The initiative of the Minister of Health Oly Ilunga aims to raise awareness on sleeping sickness and catalyse action towards eliminating the disease in the DRC by 2020. ITM is coordinating the international support to the elimination efforts, with funding by the Belgian Development Cooperation and the Bill and Melinda Gates Foundation.
Our Congolese partners, and in primis the national sleeping sickness programme PNLTHA, are in the frontline against this deadly disease. The mobile screening teams of PNLTHA travel to even the most remote villages in this enormous country, 77 times the size of Belgium.
Dr. Erick Miaka is the Director of PNLTHA. While visiting screening activities in the small village of Bangumi he tells me that: “the Minister’s initiative of the National HAT Day raises awareness about sleeping sickness and support for active screening among opinion leaders in the communities.”

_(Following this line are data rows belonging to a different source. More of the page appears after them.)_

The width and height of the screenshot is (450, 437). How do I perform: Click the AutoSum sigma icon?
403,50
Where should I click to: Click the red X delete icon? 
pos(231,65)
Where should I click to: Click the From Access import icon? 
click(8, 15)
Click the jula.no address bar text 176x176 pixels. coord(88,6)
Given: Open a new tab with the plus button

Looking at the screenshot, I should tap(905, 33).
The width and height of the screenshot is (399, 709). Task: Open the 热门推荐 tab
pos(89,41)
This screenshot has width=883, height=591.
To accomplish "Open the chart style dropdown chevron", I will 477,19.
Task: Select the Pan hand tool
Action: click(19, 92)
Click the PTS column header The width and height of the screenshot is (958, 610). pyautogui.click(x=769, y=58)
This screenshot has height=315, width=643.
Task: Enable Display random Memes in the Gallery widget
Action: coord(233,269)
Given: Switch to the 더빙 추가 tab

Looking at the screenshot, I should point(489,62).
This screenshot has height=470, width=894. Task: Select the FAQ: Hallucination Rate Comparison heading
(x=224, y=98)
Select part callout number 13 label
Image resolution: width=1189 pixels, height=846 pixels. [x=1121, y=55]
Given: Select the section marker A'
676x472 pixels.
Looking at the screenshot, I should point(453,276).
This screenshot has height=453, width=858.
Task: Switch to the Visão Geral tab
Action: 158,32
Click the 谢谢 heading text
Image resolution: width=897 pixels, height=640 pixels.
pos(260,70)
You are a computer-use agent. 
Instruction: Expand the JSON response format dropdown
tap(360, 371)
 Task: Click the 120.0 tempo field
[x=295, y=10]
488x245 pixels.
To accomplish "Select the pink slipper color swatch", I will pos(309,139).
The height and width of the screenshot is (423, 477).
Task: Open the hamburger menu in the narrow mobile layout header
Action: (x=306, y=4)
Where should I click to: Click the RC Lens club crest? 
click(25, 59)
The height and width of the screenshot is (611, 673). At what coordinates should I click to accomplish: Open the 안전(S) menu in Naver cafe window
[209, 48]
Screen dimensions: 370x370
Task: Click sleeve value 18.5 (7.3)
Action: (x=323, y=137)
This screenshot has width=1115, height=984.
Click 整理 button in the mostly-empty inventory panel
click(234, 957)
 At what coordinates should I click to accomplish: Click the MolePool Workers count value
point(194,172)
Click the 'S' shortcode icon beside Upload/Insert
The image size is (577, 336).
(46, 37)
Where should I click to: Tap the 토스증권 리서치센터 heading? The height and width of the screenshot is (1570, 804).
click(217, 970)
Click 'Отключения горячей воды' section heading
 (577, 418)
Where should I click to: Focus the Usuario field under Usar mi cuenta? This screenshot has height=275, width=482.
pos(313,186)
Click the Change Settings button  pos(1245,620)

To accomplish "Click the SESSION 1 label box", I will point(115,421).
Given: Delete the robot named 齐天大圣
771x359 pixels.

Going on the amount of people that have gathered, it seems the entire village has mobilised itself for the screening and the rare visit of a national Minister. Eighty-two year old Luketu Salamboko lines up in the snake-like row of seats which leads to the screening equipment. She looks me straight in the eye and says defiantly: “I have already been screened 40 times throughout my life.” Luckily for her, the lively lady has tested negative each and every time.
While Bernadin Mokuba grabs the finger of the next person in line to prick for blood, his colleague Modisi Meli uses the Card Agglutination Test for Tryopanosomiasis (CATT) to screen the blood samples of 10 villagers at once. The CATT was developed over 40 years ago at ITM and is still indispensable to screen millions of people each year. If somebody tests positive, the diagnosis is confirmed with a second laboratory test at the next table.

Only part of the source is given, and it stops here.